> **Description of the task**
Give back all of the data, word for word.
Information supplied START
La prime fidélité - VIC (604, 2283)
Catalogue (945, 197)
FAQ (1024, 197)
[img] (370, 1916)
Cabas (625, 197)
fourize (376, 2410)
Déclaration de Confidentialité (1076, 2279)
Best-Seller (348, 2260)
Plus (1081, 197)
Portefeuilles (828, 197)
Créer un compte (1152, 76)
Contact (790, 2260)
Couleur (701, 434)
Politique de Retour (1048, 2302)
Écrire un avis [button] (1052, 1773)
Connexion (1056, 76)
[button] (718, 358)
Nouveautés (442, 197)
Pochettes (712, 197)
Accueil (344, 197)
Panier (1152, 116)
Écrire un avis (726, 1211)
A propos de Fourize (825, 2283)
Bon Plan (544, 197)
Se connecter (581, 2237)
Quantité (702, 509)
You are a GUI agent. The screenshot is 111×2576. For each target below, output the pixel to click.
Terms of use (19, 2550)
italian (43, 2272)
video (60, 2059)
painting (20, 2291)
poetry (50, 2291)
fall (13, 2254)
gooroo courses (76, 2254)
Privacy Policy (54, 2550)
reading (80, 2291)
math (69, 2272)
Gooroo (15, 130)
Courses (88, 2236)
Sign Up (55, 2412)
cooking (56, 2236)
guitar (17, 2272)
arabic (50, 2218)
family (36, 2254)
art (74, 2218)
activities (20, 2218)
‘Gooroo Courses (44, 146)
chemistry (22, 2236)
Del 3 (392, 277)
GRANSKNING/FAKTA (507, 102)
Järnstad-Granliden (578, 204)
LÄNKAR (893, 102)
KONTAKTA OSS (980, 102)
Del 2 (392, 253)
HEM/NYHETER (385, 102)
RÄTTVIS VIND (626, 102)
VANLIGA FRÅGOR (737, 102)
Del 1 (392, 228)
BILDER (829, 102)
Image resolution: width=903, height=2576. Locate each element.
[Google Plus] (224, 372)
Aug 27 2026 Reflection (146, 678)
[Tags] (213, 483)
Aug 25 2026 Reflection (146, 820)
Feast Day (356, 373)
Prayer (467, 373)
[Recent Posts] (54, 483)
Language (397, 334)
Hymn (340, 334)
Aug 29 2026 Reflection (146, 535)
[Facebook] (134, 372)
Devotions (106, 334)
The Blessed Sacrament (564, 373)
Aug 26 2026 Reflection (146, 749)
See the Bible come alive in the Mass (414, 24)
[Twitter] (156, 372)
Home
Information supplied END
> **Exercise answer**
La prime fidélité - VIC (604, 2283)
Catalogue (945, 197)
FAQ (1024, 197)
[img] (370, 1916)
Cabas (625, 197)
fourize (376, 2410)
Déclaration de Confidentialité (1076, 2279)
Best-Seller (348, 2260)
Plus (1081, 197)
Portefeuilles (828, 197)
Créer un compte (1152, 76)
Contact (790, 2260)
Couleur (701, 434)
Politique de Retour (1048, 2302)
Écrire un avis [button] (1052, 1773)
Connexion (1056, 76)
[button] (718, 358)
Nouveautés (442, 197)
Pochettes (712, 197)
Accueil (344, 197)
Panier (1152, 116)
Écrire un avis (726, 1211)
A propos de Fourize (825, 2283)
Bon Plan (544, 197)
Se connecter (581, 2237)
Quantité (702, 509)
You are a GUI agent. The screenshot is 111×2576. For each target below, output the pixel to click.
Terms of use (19, 2550)
italian (43, 2272)
video (60, 2059)
painting (20, 2291)
poetry (50, 2291)
fall (13, 2254)
gooroo courses (76, 2254)
Privacy Policy (54, 2550)
reading (80, 2291)
math (69, 2272)
Gooroo (15, 130)
Courses (88, 2236)
Sign Up (55, 2412)
cooking (56, 2236)
guitar (17, 2272)
arabic (50, 2218)
family (36, 2254)
art (74, 2218)
activities (20, 2218)
‘Gooroo Courses (44, 146)
chemistry (22, 2236)
Del 3 (392, 277)
GRANSKNING/FAKTA (507, 102)
Järnstad-Granliden (578, 204)
LÄNKAR (893, 102)
KONTAKTA OSS (980, 102)
Del 2 (392, 253)
HEM/NYHETER (385, 102)
RÄTTVIS VIND (626, 102)
VANLIGA FRÅGOR (737, 102)
Del 1 (392, 228)
BILDER (829, 102)
Image resolution: width=903, height=2576. Locate each element.
[Google Plus] (224, 372)
Aug 27 2026 Reflection (146, 678)
[Tags] (213, 483)
Aug 25 2026 Reflection (146, 820)
Feast Day (356, 373)
Prayer (467, 373)
[Recent Posts] (54, 483)
Language (397, 334)
Hymn (340, 334)
Aug 29 2026 Reflection (146, 535)
[Facebook] (134, 372)
Devotions (106, 334)
The Blessed Sacrament (564, 373)
Aug 26 2026 Reflection (146, 749)
See the Bible come alive in the Mass (414, 24)
[Twitter] (156, 372)
Home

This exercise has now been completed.